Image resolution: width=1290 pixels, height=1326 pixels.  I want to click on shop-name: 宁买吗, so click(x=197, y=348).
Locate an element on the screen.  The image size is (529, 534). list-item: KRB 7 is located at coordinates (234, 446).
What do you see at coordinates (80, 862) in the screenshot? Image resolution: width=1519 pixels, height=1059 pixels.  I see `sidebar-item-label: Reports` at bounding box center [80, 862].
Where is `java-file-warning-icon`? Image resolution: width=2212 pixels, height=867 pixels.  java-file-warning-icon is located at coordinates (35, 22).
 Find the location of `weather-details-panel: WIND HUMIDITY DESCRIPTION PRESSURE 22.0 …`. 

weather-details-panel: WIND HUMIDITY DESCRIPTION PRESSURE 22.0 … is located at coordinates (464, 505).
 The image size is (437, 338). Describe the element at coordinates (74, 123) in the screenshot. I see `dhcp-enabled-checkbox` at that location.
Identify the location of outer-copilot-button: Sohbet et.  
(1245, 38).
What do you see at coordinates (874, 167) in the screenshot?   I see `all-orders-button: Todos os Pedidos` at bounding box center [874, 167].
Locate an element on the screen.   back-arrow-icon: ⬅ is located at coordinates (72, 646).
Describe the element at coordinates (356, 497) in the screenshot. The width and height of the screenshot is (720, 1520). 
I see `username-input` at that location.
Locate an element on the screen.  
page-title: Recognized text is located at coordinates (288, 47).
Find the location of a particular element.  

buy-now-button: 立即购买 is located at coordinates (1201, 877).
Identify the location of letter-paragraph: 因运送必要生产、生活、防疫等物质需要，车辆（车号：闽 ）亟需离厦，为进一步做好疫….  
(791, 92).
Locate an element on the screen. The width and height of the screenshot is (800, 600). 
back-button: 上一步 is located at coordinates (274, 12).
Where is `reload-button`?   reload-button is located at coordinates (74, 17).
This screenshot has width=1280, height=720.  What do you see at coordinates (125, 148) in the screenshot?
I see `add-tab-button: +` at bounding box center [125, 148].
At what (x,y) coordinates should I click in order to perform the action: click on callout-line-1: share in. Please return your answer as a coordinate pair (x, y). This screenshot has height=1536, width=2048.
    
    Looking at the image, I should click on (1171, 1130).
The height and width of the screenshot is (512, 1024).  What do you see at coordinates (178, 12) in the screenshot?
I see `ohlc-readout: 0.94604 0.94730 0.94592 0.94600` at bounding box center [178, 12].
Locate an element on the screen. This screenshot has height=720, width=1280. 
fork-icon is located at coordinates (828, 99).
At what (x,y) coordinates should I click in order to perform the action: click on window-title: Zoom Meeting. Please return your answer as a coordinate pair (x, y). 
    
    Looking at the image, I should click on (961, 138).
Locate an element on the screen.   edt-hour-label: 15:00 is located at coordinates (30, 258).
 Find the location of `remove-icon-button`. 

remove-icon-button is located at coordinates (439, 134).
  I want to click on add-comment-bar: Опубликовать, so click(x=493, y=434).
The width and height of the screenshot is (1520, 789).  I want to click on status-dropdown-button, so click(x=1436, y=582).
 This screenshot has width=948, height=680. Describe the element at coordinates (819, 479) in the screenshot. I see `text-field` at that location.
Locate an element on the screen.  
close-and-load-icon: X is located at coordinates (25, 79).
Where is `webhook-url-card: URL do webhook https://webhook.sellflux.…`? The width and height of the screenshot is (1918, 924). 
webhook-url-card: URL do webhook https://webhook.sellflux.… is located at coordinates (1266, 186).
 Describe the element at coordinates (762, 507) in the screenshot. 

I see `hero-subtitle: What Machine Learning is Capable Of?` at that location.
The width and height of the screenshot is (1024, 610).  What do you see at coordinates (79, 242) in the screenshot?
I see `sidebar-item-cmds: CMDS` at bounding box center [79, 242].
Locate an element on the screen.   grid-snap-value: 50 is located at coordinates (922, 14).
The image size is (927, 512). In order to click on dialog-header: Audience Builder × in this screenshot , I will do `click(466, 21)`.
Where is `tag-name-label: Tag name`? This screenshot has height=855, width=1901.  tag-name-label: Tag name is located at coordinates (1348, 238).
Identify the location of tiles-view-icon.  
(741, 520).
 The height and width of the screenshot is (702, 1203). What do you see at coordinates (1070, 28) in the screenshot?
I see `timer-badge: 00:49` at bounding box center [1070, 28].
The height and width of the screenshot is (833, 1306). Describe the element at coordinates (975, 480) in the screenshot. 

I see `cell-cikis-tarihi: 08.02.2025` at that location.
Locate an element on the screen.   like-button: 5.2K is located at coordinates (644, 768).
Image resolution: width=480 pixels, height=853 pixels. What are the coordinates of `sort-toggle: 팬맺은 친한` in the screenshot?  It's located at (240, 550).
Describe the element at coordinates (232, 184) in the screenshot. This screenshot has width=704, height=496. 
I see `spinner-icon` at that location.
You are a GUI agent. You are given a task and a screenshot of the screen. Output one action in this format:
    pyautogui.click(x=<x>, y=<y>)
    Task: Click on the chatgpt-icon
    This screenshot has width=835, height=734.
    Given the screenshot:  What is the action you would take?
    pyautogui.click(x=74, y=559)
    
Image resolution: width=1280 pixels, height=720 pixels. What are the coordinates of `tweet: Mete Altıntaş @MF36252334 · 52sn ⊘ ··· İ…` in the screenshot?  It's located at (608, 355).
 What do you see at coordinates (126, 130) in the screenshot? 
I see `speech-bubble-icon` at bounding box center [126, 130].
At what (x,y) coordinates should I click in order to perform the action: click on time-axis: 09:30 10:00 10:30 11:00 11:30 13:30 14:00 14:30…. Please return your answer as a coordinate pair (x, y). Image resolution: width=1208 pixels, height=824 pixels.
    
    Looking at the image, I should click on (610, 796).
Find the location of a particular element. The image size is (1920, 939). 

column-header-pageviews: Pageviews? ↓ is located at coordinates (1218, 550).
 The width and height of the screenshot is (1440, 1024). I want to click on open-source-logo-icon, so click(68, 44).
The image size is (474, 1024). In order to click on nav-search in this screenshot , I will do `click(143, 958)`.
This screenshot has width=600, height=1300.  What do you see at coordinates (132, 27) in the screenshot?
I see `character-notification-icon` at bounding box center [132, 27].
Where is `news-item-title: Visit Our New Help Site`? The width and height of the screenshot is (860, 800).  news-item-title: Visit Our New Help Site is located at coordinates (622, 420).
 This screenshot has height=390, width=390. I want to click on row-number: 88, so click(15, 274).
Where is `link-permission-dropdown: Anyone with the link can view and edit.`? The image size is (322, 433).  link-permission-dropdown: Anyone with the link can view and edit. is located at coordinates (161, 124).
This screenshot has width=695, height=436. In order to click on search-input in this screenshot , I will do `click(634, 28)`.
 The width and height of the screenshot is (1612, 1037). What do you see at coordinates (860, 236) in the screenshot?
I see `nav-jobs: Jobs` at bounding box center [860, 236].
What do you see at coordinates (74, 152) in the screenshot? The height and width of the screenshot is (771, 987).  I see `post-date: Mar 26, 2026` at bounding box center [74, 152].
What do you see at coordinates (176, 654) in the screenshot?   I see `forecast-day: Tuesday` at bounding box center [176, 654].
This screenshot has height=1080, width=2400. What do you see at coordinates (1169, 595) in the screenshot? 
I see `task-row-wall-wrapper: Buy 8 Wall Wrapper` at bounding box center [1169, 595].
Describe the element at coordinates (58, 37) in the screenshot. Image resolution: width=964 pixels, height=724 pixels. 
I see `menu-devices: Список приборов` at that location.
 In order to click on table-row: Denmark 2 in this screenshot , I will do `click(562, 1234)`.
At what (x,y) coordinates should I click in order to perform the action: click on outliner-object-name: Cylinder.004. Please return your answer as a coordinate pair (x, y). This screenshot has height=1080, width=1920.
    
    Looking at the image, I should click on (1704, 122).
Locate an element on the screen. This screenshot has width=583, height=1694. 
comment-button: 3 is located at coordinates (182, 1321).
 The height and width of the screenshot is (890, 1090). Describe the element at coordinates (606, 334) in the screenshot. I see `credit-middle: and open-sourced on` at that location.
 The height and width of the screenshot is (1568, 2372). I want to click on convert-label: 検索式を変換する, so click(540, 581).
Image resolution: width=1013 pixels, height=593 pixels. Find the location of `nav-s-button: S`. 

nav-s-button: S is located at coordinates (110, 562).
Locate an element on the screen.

☆ ☆ ☆

Pick out every line in the items above that contains the word "weather" and copy each such line.

 Find the location of `weather-details-panel: WIND HUMIDITY DESCRIPTION PRESSURE 22.0 …`. 
weather-details-panel: WIND HUMIDITY DESCRIPTION PRESSURE 22.0 … is located at coordinates (464, 505).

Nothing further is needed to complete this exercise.